If a car brand has only concepts showing, and no new models, you can expect their sales to decrease for the following year. Chevrolet had no new models for the Detroit show, but they did have a new concept. I expect Chevrolet's sales to decrease.
New models are usually introduced to the public formally a few months after their introduction at an auto show. The new models give us a good idea of the styling focus for a brand, for better or for worse. Jeep showed us its new Compass, a bloated sluglike car based SUV, and their new slightly altered Wrangler. I expect Jeep's sales to decrease.
Auto shows rarely showcase exciting new vehicles from the Japanese. The biggest most exciting introductions are usually European and American. Americans still know how to put on a show. The Japanese in many ways don't need autoshows. Perhaps auto shows are a waste of money, especially if your vehicle is a multi million dollar concept that never gets produced. The Japanese seem to do quite well without them (or without success stemming from them). Do we still need them?
I think we do. They benefit a company through the following:
1. They are great for press relations. The press love a free junket.
2. They attract some buyers, mostly male. An autoshow is a mostly male experience for better or for worse, and they get the middle class of a society a chance to sit in any car they want. I'm middle class and I love sitting cars I can't afford. Right now that means any new car on sale in the Western world.
3. They are a litmus test to see if your car is going to sell. You'll have a very good idea most of the time whether your vehicle is beautiful or hideous. There is such a thing as ugly in the auto world, and it is told in sales numbers. The Chrysler Imperial and Jeep Compass are ugly. They will not sell.
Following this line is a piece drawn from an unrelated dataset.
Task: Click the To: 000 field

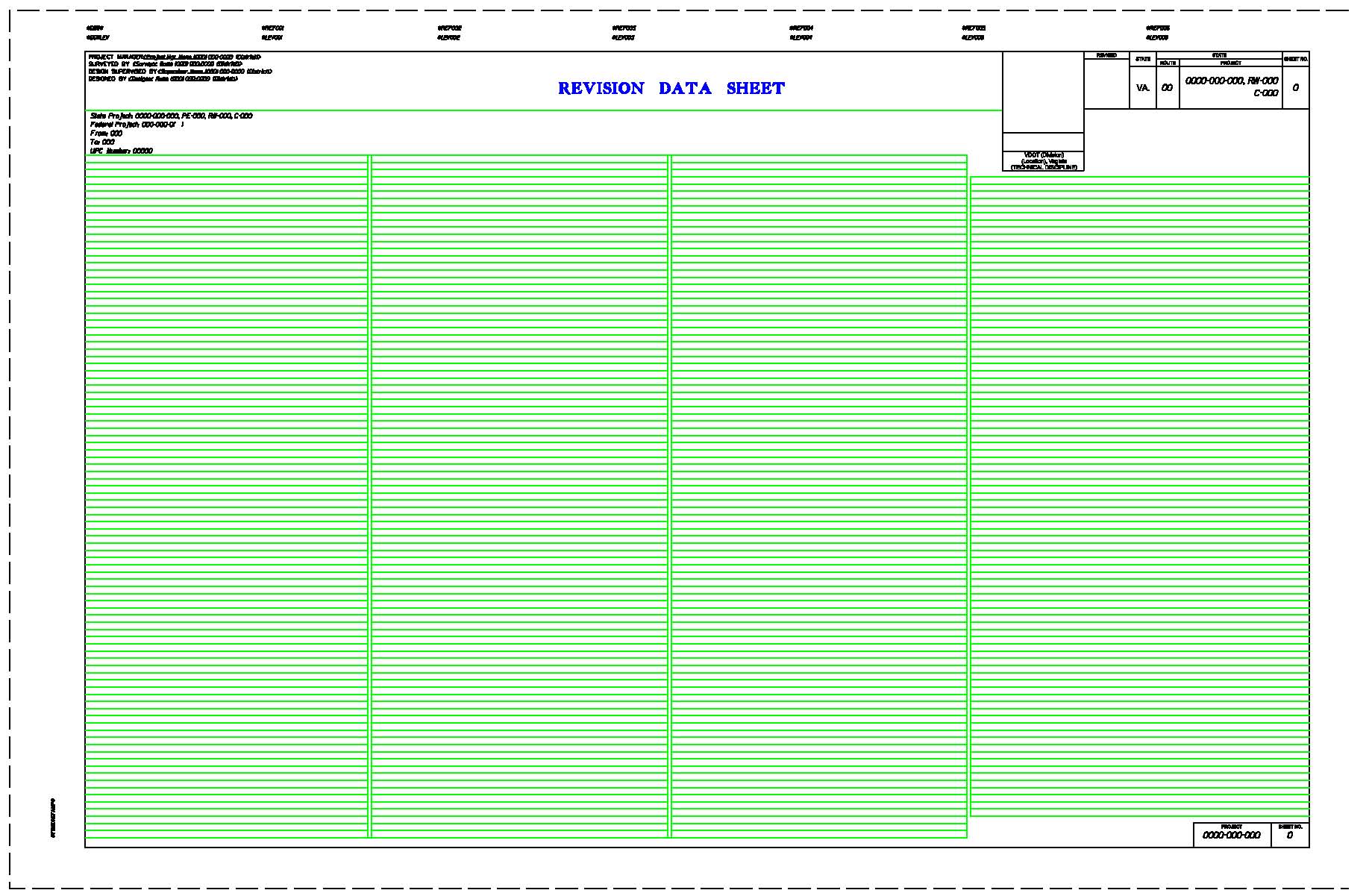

They are also a huge waste of time. How many bizarre vehicles that have no bearing in reality are produced and have been produced by the auto industry? How often do we see great concepts never produced? How often do we see concepts that are watered down to nothing when they are sold to the public? It probably would make sense for some companies like Toyota to not attend an auto show. But the press backlash at not getting free stuff, and the fear of the possibility of other companies succeeding because a competitor dropped out keeps everyone attending. Except Isuzu, and they'll soon be bankrupt.
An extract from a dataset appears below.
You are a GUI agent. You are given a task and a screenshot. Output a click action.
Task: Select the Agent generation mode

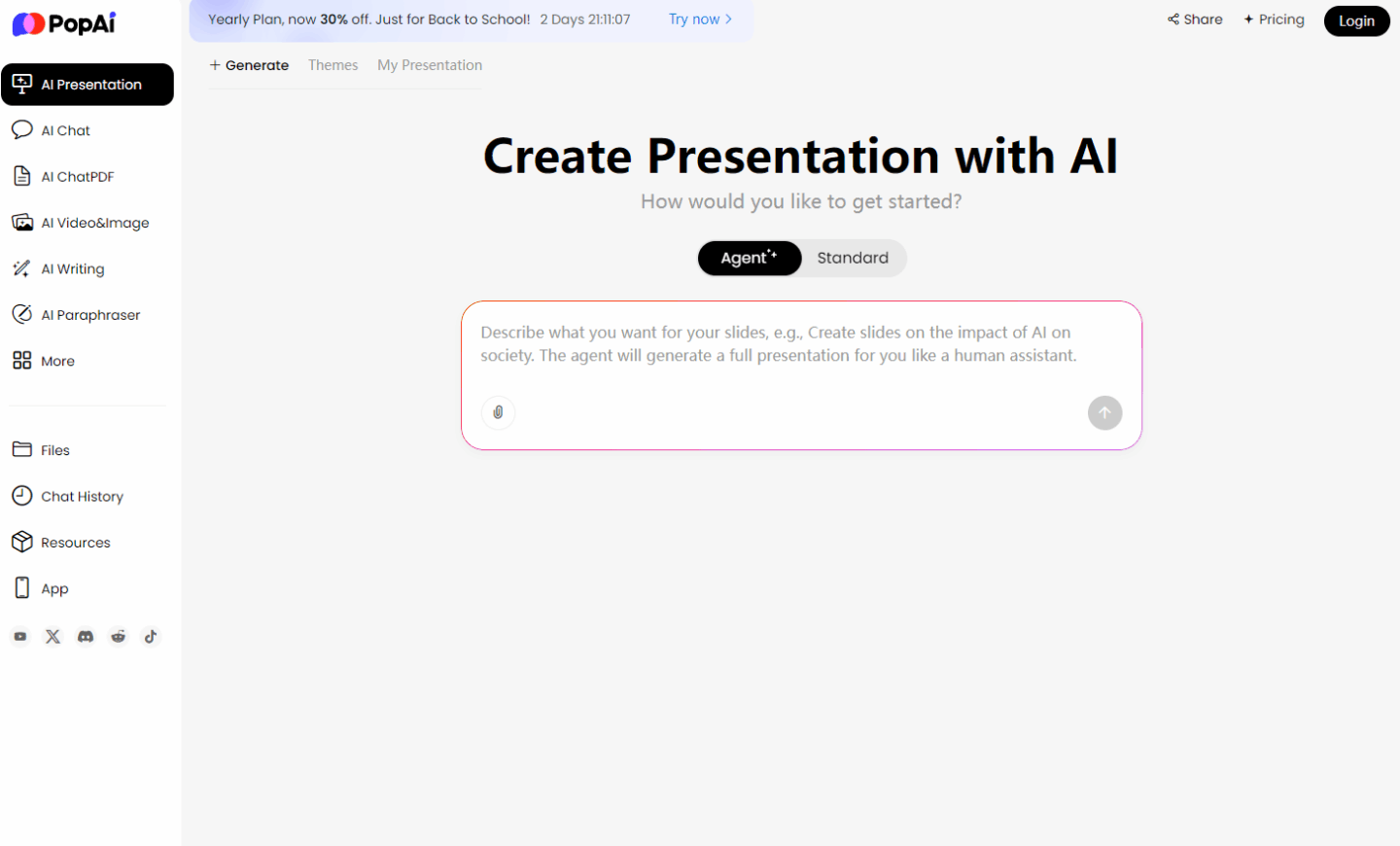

New cars introduced by GM in L.A.:
2007 Chevy Aveo Sedan
2007 Chevy Suburban/ Yukon XL
2007 Pontiac Solstice GXP
New cars introduced by GM in Detroit:
2008 Chevy Tahoe Hybrid
2007 Saturn Vue Hybrid
2007 Cadillac Escalade ESV
2007 Cadillac Escalade EXT
Each car mentioned is not on sale to the public yet.
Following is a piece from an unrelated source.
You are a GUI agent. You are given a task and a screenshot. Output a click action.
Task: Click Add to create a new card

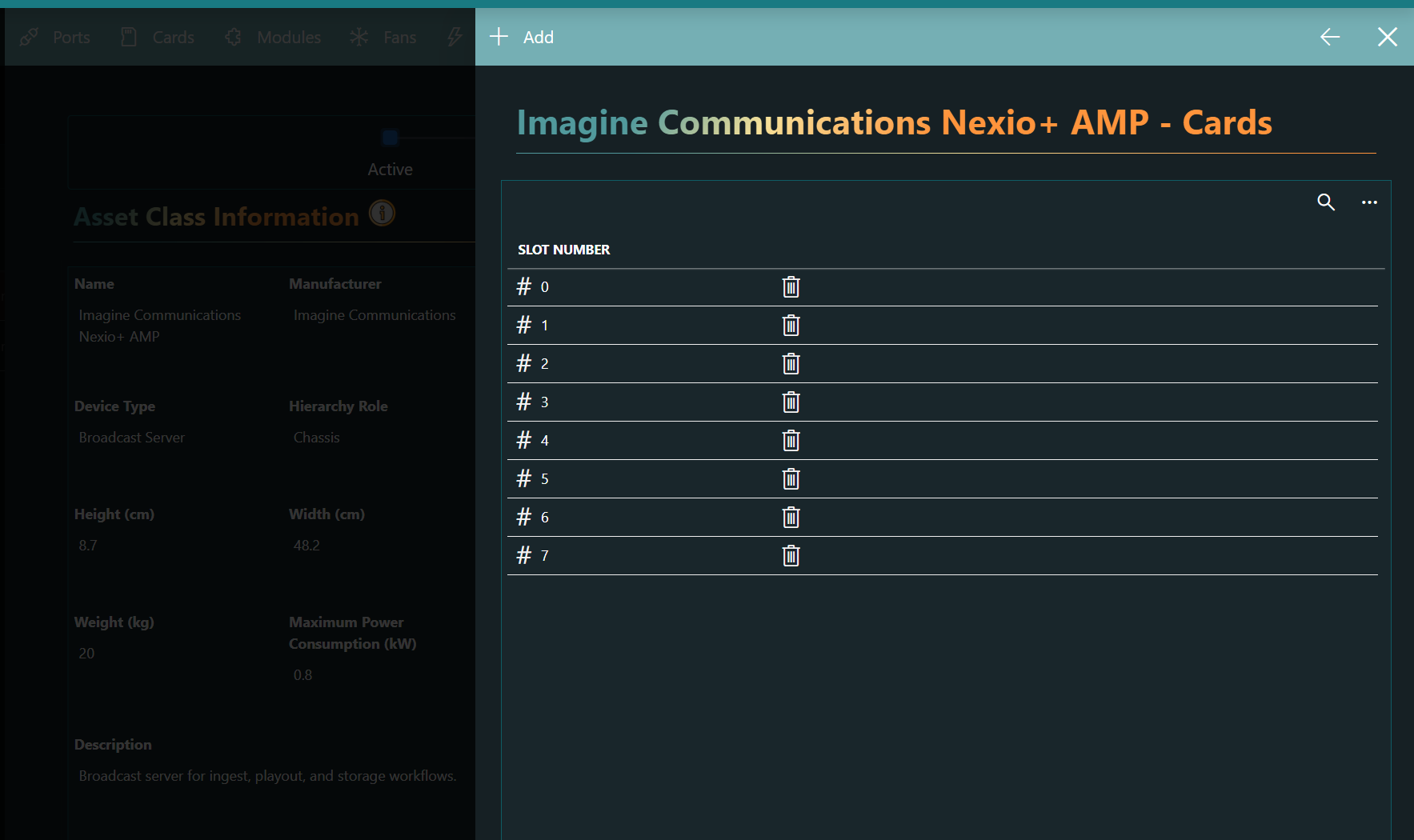point(523,37)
They don't bring those to the US shows, because most of them are of the micro car class.
You've missed the plate on this one.
As for your hobby as Auto analyst, stick to your day job. You may have a degree, but you don't have a clue. You're blinded by the bias that most journalists suffer from. Maybe you'll work for Car and Driver some day?
Borat--I do not consider the Solstice GXP to be a new car. It is merely a trim level. The Aveo Sedan is all new though. Other than that it is yet another SUV fest, and that is not going to cut it amidst rising gas prices (haven't even hit the summer driving season), and the fact that the SUV fad is fading away. I expect Chevrolet to do dismally as a result.
Big Ford Fan--I think the fact that the Japanese build all these quirky concepts means that the shows tend to be a waste of money for them. The Tokyo Auto show is not big news in America. I would expect it to be big news in Japan, but I don't know for sure as I don't live there. Japan's only growing market is America, so why bother?